Pull every line holding the word "agent" out of the data and copy it.

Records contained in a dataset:
- - - - - - -

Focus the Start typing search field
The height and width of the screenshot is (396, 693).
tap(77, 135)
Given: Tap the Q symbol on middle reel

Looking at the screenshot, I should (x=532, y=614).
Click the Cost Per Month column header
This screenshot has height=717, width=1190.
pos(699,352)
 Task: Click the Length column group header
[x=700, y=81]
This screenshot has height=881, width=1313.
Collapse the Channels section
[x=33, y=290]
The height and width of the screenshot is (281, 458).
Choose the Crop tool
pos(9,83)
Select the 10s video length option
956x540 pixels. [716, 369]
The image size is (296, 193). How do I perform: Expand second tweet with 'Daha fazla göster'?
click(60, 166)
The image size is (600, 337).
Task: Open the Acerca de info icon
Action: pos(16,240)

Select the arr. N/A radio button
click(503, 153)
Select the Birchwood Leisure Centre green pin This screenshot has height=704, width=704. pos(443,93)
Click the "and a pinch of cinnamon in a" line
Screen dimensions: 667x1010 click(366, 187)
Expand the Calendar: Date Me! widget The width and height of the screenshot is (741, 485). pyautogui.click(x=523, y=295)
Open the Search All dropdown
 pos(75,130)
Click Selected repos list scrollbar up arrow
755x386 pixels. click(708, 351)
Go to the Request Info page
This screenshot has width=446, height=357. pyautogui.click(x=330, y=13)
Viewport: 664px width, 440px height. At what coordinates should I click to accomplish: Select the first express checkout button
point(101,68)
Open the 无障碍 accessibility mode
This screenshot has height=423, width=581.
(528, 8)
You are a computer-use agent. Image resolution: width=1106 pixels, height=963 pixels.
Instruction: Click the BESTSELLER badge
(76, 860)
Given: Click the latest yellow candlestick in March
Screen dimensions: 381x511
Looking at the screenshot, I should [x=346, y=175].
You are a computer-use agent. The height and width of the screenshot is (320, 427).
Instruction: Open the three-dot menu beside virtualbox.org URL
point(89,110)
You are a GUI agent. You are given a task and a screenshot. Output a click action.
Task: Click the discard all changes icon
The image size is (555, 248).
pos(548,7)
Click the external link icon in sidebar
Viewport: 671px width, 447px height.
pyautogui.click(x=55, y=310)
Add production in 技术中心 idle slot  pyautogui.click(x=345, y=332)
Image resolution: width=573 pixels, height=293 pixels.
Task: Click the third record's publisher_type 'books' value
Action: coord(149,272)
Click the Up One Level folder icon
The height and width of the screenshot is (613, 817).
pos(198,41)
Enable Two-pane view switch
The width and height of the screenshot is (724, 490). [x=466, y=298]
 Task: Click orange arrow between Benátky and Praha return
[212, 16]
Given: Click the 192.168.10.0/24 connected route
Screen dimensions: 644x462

- - - - - - -

--- Written response ---
You are a computer-use agent. Image resolution: width=1106 pixels, height=963 pixels.
You are a computer-use agent. The height and width of the screenshot is (320, 427).
You are a GUI agent. You are given a task and a screenshot. Output a click action.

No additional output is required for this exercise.